### [EXERCISE BRIEF]
Each entry below is to be copied out exactly and in full.

------ DATA SUPPLIED

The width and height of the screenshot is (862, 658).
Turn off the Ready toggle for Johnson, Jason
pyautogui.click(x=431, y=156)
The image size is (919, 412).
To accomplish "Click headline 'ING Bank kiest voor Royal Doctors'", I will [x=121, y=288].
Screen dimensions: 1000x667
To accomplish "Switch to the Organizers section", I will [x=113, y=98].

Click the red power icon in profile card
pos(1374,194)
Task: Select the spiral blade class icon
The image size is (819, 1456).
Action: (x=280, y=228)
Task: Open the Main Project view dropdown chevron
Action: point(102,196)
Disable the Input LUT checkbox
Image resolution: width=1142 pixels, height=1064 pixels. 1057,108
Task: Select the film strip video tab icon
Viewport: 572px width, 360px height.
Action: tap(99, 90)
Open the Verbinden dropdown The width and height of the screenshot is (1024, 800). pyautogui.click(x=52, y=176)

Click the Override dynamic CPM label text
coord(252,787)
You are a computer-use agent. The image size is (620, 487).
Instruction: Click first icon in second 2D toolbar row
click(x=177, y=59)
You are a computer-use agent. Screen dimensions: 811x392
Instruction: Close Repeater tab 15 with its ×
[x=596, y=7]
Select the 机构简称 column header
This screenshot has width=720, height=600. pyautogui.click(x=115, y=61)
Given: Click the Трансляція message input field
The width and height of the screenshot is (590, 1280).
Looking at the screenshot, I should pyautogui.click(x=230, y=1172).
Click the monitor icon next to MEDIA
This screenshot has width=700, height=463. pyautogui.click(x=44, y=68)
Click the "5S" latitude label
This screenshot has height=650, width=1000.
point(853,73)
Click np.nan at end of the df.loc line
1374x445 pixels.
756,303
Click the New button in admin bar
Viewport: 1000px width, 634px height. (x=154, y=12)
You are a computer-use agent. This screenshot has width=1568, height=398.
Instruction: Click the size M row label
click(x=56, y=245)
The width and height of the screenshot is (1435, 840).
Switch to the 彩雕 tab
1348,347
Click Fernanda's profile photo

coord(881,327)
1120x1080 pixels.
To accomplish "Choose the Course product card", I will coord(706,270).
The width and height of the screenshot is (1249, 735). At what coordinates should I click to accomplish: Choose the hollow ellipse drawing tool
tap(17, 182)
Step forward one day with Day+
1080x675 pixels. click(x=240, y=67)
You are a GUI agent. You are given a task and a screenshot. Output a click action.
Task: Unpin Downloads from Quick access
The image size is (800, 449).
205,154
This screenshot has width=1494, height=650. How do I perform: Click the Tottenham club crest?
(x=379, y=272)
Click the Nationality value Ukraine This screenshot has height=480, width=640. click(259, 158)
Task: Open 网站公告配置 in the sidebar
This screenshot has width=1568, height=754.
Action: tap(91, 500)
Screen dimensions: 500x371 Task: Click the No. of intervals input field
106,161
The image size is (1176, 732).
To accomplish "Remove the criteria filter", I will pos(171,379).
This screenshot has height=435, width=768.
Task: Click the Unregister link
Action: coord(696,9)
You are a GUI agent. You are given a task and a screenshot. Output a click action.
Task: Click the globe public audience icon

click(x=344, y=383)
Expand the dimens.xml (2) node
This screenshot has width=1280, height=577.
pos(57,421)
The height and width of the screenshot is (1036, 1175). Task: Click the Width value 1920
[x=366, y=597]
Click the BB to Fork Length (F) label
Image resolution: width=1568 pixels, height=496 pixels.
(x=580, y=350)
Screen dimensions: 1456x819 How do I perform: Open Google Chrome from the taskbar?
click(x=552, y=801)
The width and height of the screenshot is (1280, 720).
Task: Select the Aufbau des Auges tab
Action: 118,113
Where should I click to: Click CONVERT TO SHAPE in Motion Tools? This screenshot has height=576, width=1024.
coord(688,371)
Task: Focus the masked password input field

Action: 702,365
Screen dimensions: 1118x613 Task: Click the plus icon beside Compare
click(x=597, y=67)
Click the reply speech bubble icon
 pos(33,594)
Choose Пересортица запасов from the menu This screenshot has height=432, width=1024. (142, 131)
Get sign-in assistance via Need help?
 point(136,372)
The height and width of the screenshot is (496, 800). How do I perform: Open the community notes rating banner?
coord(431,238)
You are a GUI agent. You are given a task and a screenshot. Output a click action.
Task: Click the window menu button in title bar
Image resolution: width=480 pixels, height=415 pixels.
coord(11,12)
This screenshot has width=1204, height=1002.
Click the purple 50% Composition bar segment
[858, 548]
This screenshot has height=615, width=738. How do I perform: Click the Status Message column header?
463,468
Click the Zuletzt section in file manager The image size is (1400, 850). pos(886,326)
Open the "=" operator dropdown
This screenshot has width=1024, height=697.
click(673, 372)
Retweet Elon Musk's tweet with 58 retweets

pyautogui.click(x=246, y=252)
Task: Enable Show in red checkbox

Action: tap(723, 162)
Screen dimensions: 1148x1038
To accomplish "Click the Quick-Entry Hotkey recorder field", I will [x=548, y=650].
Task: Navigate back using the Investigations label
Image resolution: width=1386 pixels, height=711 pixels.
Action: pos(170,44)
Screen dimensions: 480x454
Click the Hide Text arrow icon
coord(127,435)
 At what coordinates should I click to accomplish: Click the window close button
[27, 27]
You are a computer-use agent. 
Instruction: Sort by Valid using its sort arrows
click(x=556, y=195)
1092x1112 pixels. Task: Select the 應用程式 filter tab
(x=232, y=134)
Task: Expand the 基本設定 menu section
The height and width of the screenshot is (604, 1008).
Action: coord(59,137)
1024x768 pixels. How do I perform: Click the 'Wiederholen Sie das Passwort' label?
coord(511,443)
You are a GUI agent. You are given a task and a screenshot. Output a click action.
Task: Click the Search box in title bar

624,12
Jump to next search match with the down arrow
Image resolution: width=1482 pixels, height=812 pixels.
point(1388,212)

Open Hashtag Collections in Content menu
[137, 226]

------------

### [ANSWER FOR THIS EXERCISE]
The width and height of the screenshot is (862, 658).
Turn off the Ready toggle for Johnson, Jason
pyautogui.click(x=431, y=156)
The image size is (919, 412).
To accomplish "Click headline 'ING Bank kiest voor Royal Doctors'", I will [x=121, y=288].
Screen dimensions: 1000x667
To accomplish "Switch to the Organizers section", I will [x=113, y=98].

Click the red power icon in profile card
pos(1374,194)
Task: Select the spiral blade class icon
The image size is (819, 1456).
Action: (x=280, y=228)
Task: Open the Main Project view dropdown chevron
Action: point(102,196)
Disable the Input LUT checkbox
Image resolution: width=1142 pixels, height=1064 pixels. 1057,108
Task: Select the film strip video tab icon
Viewport: 572px width, 360px height.
Action: tap(99, 90)
Open the Verbinden dropdown The width and height of the screenshot is (1024, 800). pyautogui.click(x=52, y=176)

Click the Override dynamic CPM label text
coord(252,787)
You are a computer-use agent. The image size is (620, 487).
Instruction: Click first icon in second 2D toolbar row
click(x=177, y=59)
You are a computer-use agent. Screen dimensions: 811x392
Instruction: Close Repeater tab 15 with its ×
[x=596, y=7]
Select the 机构简称 column header
This screenshot has width=720, height=600. pyautogui.click(x=115, y=61)
Given: Click the Трансляція message input field
The width and height of the screenshot is (590, 1280).
Looking at the screenshot, I should pyautogui.click(x=230, y=1172).
Click the monitor icon next to MEDIA
This screenshot has width=700, height=463. pyautogui.click(x=44, y=68)
Click the "5S" latitude label
This screenshot has height=650, width=1000.
point(853,73)
Click np.nan at end of the df.loc line
1374x445 pixels.
756,303
Click the New button in admin bar
Viewport: 1000px width, 634px height. (x=154, y=12)
You are a computer-use agent. This screenshot has width=1568, height=398.
Instruction: Click the size M row label
click(x=56, y=245)
The width and height of the screenshot is (1435, 840).
Switch to the 彩雕 tab
1348,347
Click Fernanda's profile photo

coord(881,327)
1120x1080 pixels.
To accomplish "Choose the Course product card", I will coord(706,270).
The width and height of the screenshot is (1249, 735). At what coordinates should I click to accomplish: Choose the hollow ellipse drawing tool
tap(17, 182)
Step forward one day with Day+
1080x675 pixels. click(x=240, y=67)
You are a GUI agent. You are given a task and a screenshot. Output a click action.
Task: Unpin Downloads from Quick access
The image size is (800, 449).
205,154
This screenshot has width=1494, height=650. How do I perform: Click the Tottenham club crest?
(x=379, y=272)
Click the Nationality value Ukraine This screenshot has height=480, width=640. click(259, 158)
Task: Open 网站公告配置 in the sidebar
This screenshot has width=1568, height=754.
Action: tap(91, 500)
Screen dimensions: 500x371 Task: Click the No. of intervals input field
106,161
The image size is (1176, 732).
To accomplish "Remove the criteria filter", I will pos(171,379).
This screenshot has height=435, width=768.
Task: Click the Unregister link
Action: coord(696,9)
You are a GUI agent. You are given a task and a screenshot. Output a click action.
Task: Click the globe public audience icon

click(x=344, y=383)
Expand the dimens.xml (2) node
This screenshot has width=1280, height=577.
pos(57,421)
The height and width of the screenshot is (1036, 1175). Task: Click the Width value 1920
[x=366, y=597]
Click the BB to Fork Length (F) label
Image resolution: width=1568 pixels, height=496 pixels.
(x=580, y=350)
Screen dimensions: 1456x819 How do I perform: Open Google Chrome from the taskbar?
click(x=552, y=801)
The width and height of the screenshot is (1280, 720).
Task: Select the Aufbau des Auges tab
Action: 118,113
Where should I click to: Click CONVERT TO SHAPE in Motion Tools? This screenshot has height=576, width=1024.
coord(688,371)
Task: Focus the masked password input field

Action: 702,365
Screen dimensions: 1118x613 Task: Click the plus icon beside Compare
click(x=597, y=67)
Click the reply speech bubble icon
 pos(33,594)
Choose Пересортица запасов from the menu This screenshot has height=432, width=1024. (142, 131)
Get sign-in assistance via Need help?
 point(136,372)
The height and width of the screenshot is (496, 800). How do I perform: Open the community notes rating banner?
coord(431,238)
You are a GUI agent. You are given a task and a screenshot. Output a click action.
Task: Click the window menu button in title bar
Image resolution: width=480 pixels, height=415 pixels.
coord(11,12)
This screenshot has width=1204, height=1002.
Click the purple 50% Composition bar segment
[858, 548]
This screenshot has height=615, width=738. How do I perform: Click the Status Message column header?
463,468
Click the Zuletzt section in file manager The image size is (1400, 850). pos(886,326)
Open the "=" operator dropdown
This screenshot has width=1024, height=697.
click(673, 372)
Retweet Elon Musk's tweet with 58 retweets

pyautogui.click(x=246, y=252)
Task: Enable Show in red checkbox

Action: tap(723, 162)
Screen dimensions: 1148x1038
To accomplish "Click the Quick-Entry Hotkey recorder field", I will [x=548, y=650].
Task: Navigate back using the Investigations label
Image resolution: width=1386 pixels, height=711 pixels.
Action: pos(170,44)
Screen dimensions: 480x454
Click the Hide Text arrow icon
coord(127,435)
 At what coordinates should I click to accomplish: Click the window close button
[27, 27]
You are a computer-use agent. 
Instruction: Sort by Valid using its sort arrows
click(x=556, y=195)
1092x1112 pixels. Task: Select the 應用程式 filter tab
(x=232, y=134)
Task: Expand the 基本設定 menu section
The height and width of the screenshot is (604, 1008).
Action: coord(59,137)
1024x768 pixels. How do I perform: Click the 'Wiederholen Sie das Passwort' label?
coord(511,443)
You are a GUI agent. You are given a task and a screenshot. Output a click action.
Task: Click the Search box in title bar

624,12
Jump to next search match with the down arrow
Image resolution: width=1482 pixels, height=812 pixels.
point(1388,212)

Open Hashtag Collections in Content menu
[137, 226]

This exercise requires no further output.